3. **Extract and normalize**: Only `encoded_dims` are kept. Normalization is applied using the dataset’s action stats when available, according to `normalization_mode`.
4. **Encode / decode**: A random sample of chunks (size `max_chunks_for_reconstruction`) is encoded and then decoded with the tokenizer. Encode and decode times are recorded per chunk.
5. **Compute metrics**: Reconstruction metrics are computed between original and decoded chunks; compression and timing stats are aggregated.
6. **Save results**: A JSON file is written to `output_dir` with name `{timestamp}_{repo_id}_action_tokenizer_results.json`, containing the full config and all metrics.
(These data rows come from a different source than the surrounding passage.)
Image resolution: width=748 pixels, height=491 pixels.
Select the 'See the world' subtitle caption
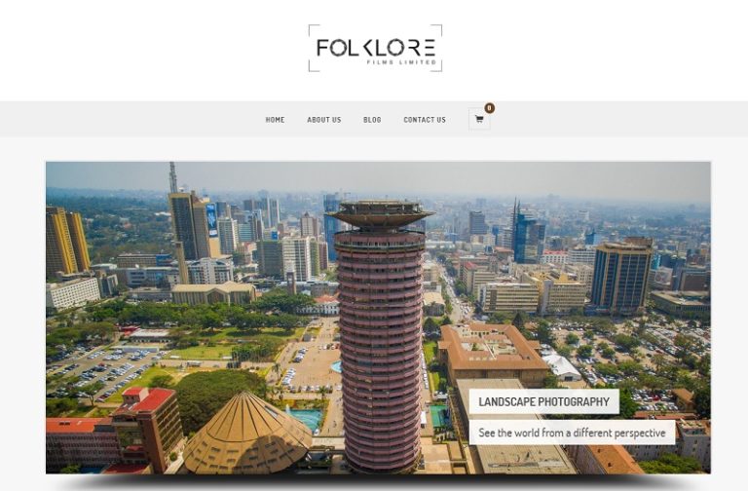(x=572, y=433)
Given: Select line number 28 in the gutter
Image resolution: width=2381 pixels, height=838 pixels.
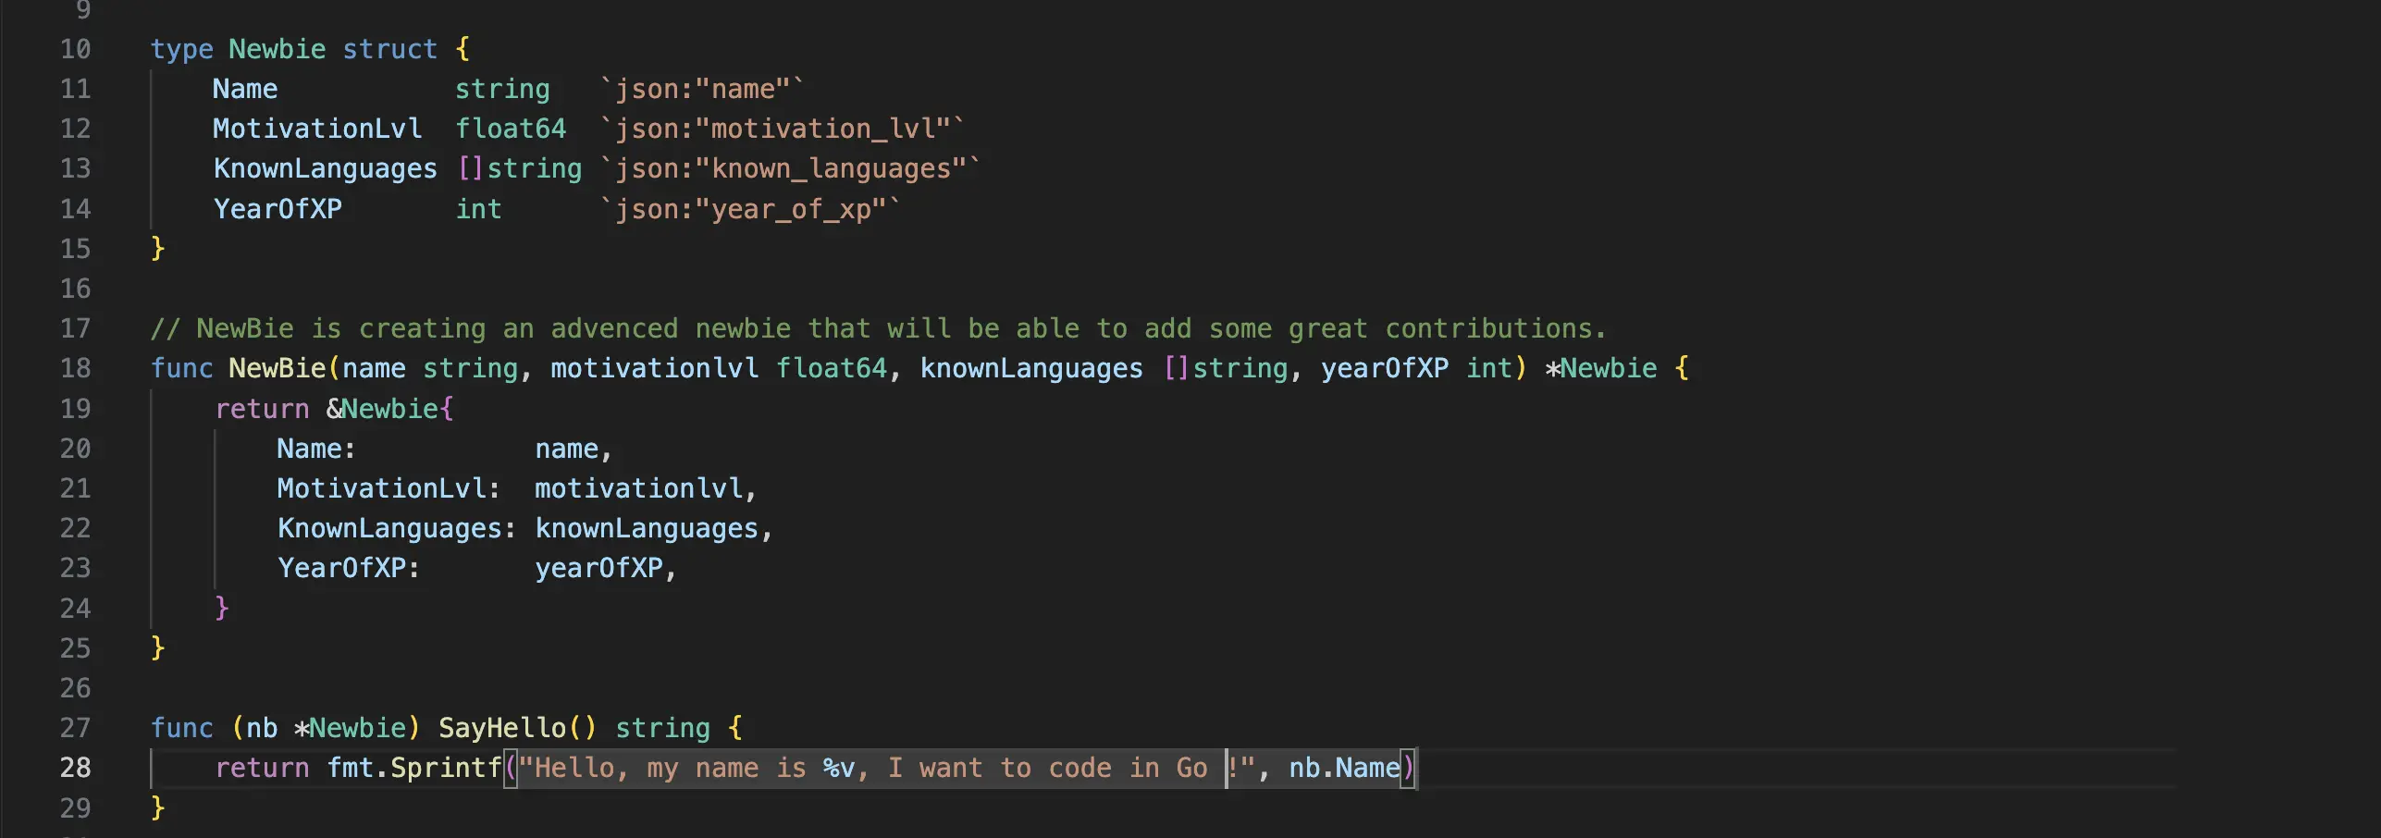Looking at the screenshot, I should pos(75,768).
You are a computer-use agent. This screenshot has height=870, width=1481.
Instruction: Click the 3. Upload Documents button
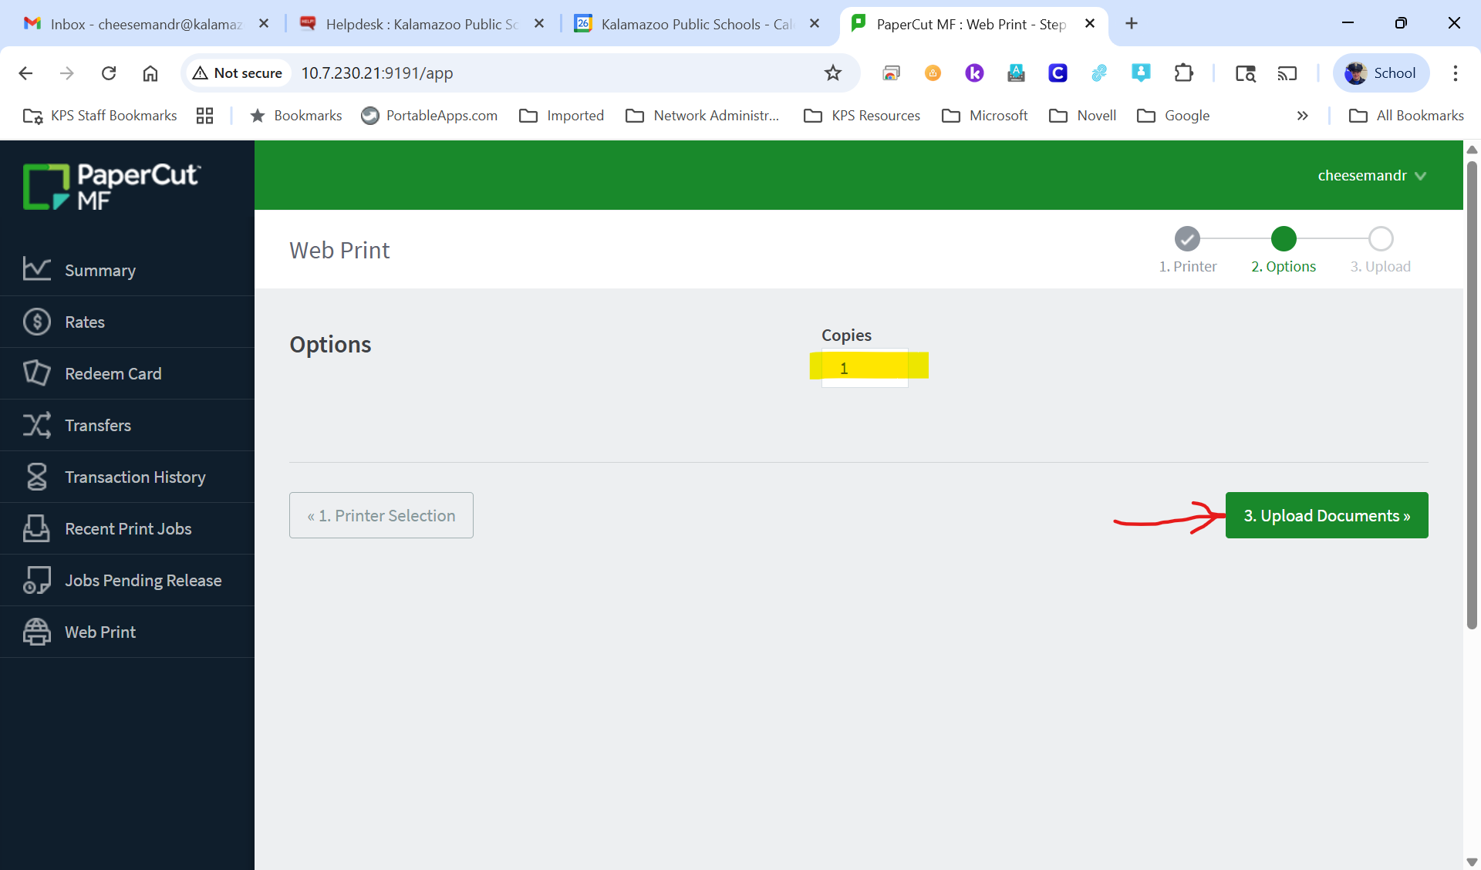click(1326, 515)
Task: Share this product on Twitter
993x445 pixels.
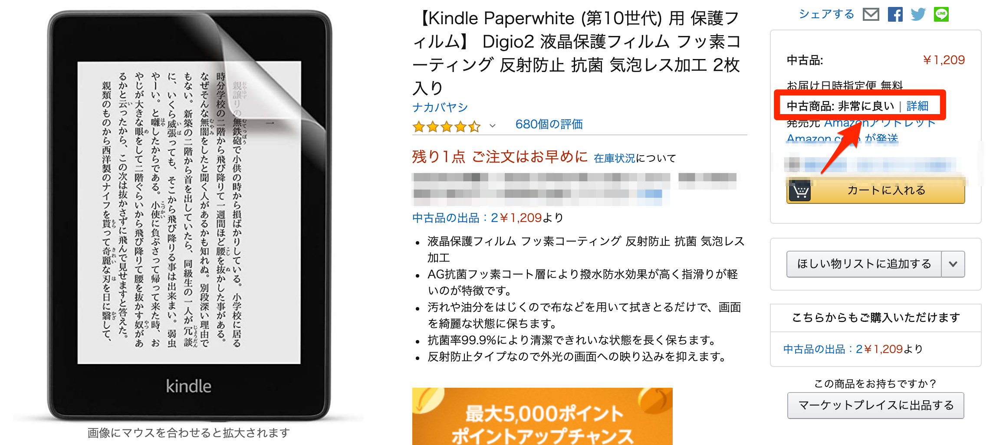Action: [918, 14]
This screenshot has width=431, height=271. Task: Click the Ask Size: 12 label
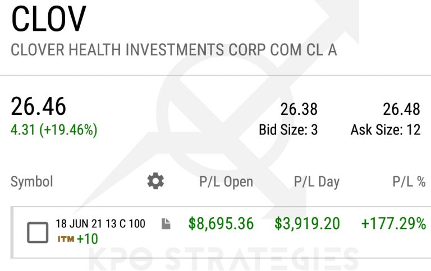(385, 130)
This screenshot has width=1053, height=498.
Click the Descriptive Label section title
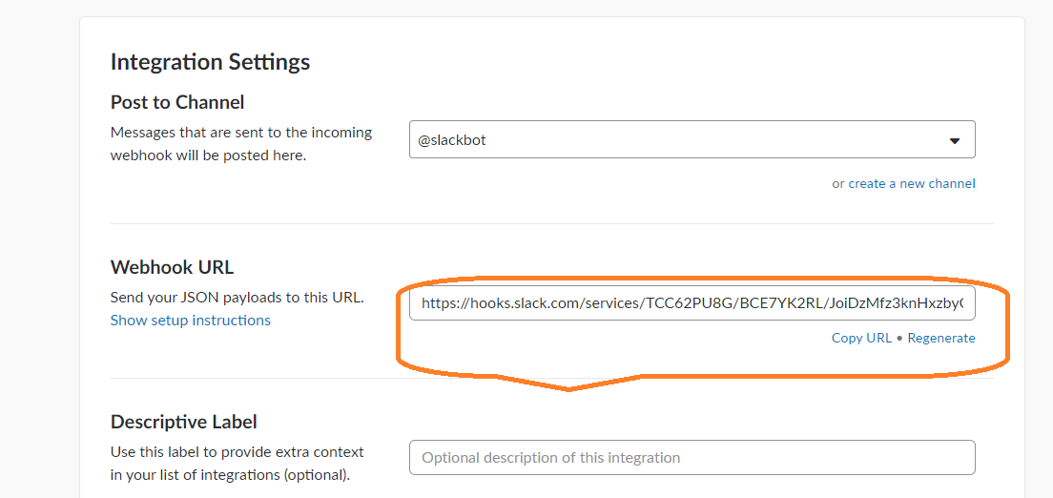(x=184, y=422)
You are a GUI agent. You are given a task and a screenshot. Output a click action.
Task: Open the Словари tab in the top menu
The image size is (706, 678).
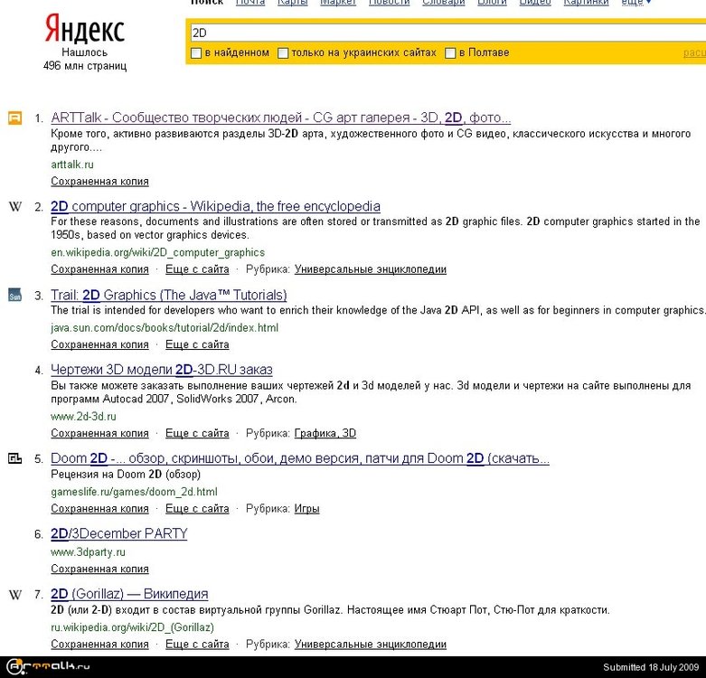coord(443,3)
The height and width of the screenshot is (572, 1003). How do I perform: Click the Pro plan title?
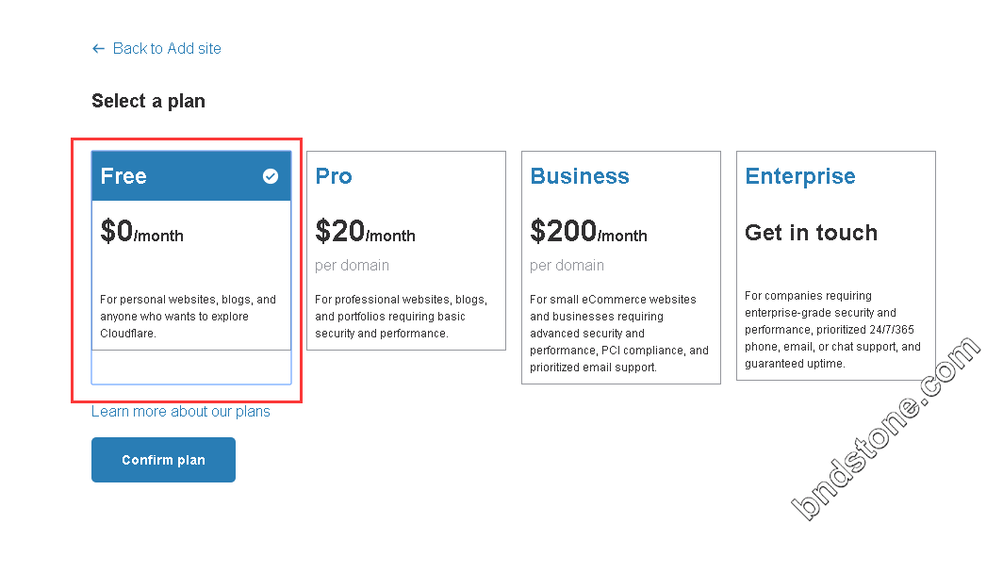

The pipeline (chunking, dimensions, normalization, delta) must match how the tokenizer was trained; otherwise reconstruction error can be large or the tokenizer may raise.

## Caveats

- The tokenizer’s **action_horizon** and **action_dim** (and optionally DCT settings) are fixed at training time. The benchmark infers dimensions from the dataset and encoded dims; the tokenizer path must correspond to a model trained with the same horizon and encoded dimensions.
- Reconstruction is evaluated in **normalized space** (the same space the tokenizer sees). For interpretation in raw action space, you would need to invert normalization outside this script.
- Only one tokenizer and one dataset are evaluated per run. To compare tokenizers or datasets, run the script multiple times and compare the saved JSON files.

## Example

Quick run with a local tokenizer and a small number of episodes:

```bash
python benchmarks/tokens/run_action_tokenizer_benchmark.py \
    --action-tokenizer-path=outputs/wavetoken \
    --repo-id=lerobot/pusht \
    --action-horizon=10 \
    --max-episodes=50 \
    --output-dir=outputs/action_tokenizer_benchmark
```

With delta transform and custom encoded dimensions:

```bash
python benchmarks/tokens/run_action_tokenizer_benchmark.py \
    --action-tokenizer-path=outputs/wavetoken \
    --repo-id=lerobot/pusht \
    --action-horizon=10 \
    --encoded-dims=0:6,7:14 \
    --delta-dims=0,1,2,3,4,5 \
    --use-delta-transform \
    --normalization-mode=QUANTILES \
    --max-chunks-for-reconstruction=500 \
    --output-dir=outputs/action_tokenizer_benchmark
```

Results are written to e.g. `outputs/action_tokenizer_benchmark/2026-02-12_14-30-00_lerobot_pusht_action_tokenizer_results.json`.

## Results

Results are stored as JSON in the directory given by `--output-dir` (default: `outputs/action_tokenizer_benchmark`). Each file contains:

- **config**: All script arguments (tokenizer path, repo_id, action_horizon, encoded_dims, normalization_mode, etc.) for reproducibility.
- **metrics**: All reconstruction, compression, and timing metrics described above.

To compare runs, load and diff or aggregate these JSON files with your own scripts or notebooks.